I have discovered a revelation about myself. I can't find a happy medium when it comes to being me. I know that sounds strange so let me explain:
1. When I am happy and just being normal me people mistake me as ditzy, ignorant, immature and obnoxious. Since I am easy going and generally happy and I tend to make people feel comfortable- I tend to be made the butt of jokes because, hey, Sarah doesn't get offended easy, she can take it.
2. When I am quieter, reserved and try to "blend in" people say I'm not being me, I must be mad at something, I'm backslidden, somthings wrong or I'm depressed.
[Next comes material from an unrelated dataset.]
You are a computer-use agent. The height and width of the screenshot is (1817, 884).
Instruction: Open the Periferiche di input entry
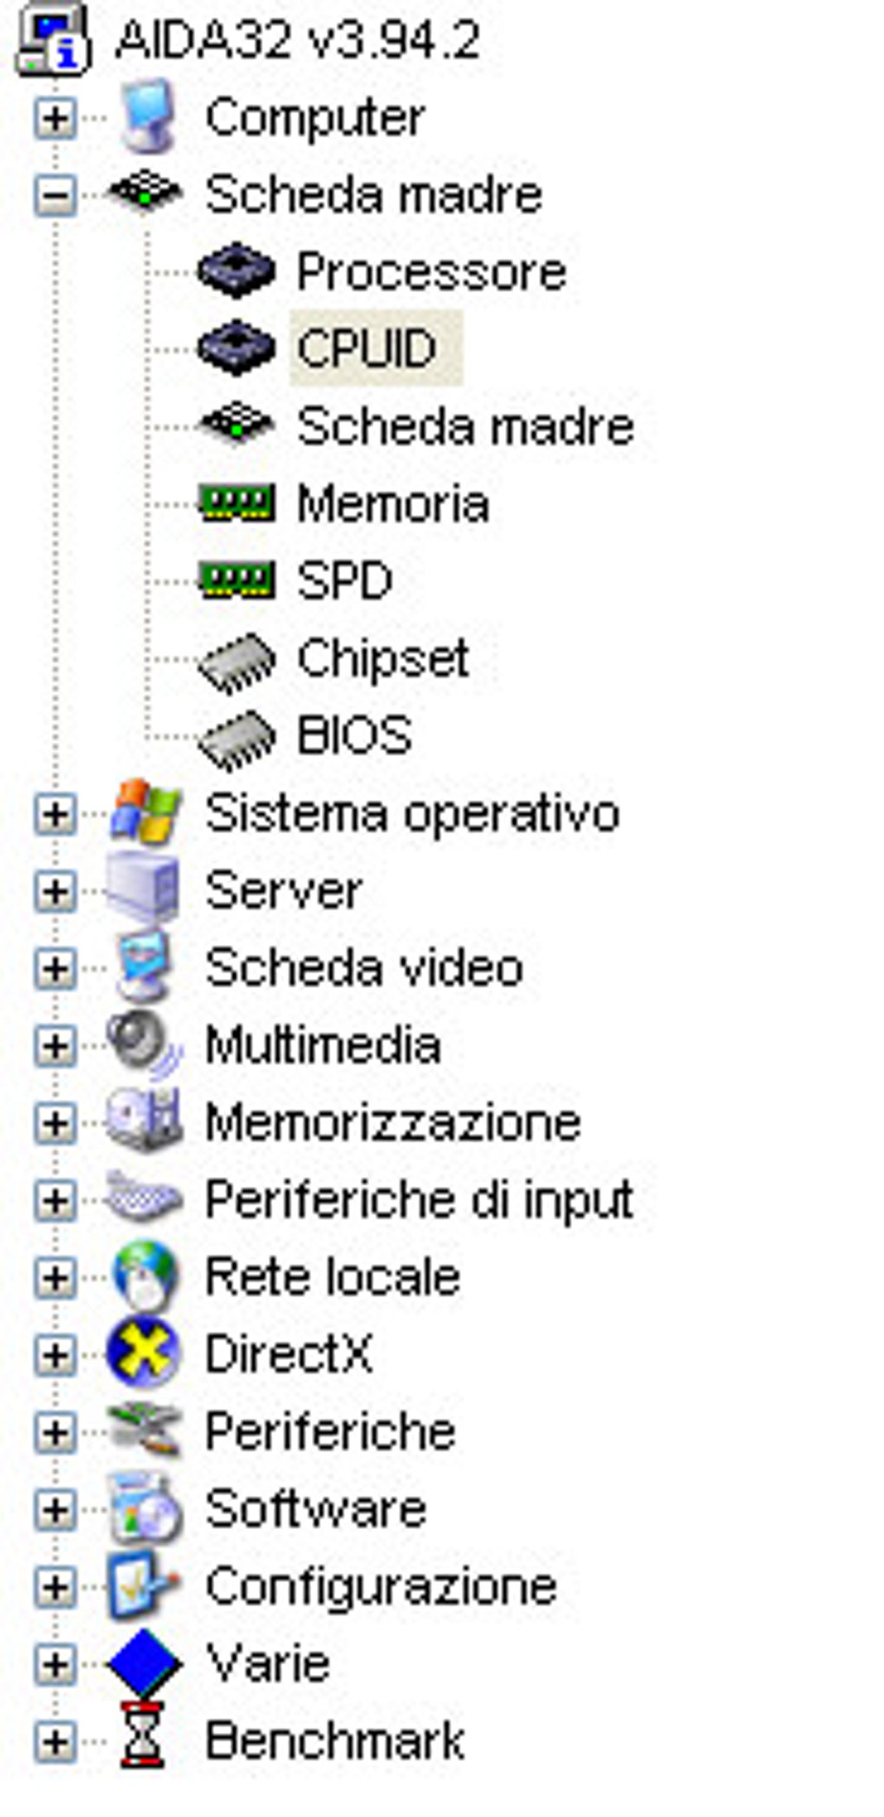pos(419,1201)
I'm pushed to "say something funny" or just chat it up with the others. People will bug me until I "open up" when really I'm just trying to not be "funny Sarah" because people seem to think "funny Sarah" is unwise, a ditz, stupid, you name it.
I have found there are very few people that understand me. Weird that I'm 28 and I don't even understand me. Since I don't try to impress anyone or try to be something I'm not, I'm usually unaware of how I am in public. If 15 people are together and 1/2 are chatty and go on and on and ON, the minute I say something not realizing someone else is trying to, then I'm the one who is disruptive. I may not get offended easy, but I do still have feelings.
Ew, I hate being transparent. My next blog will be so much more vague.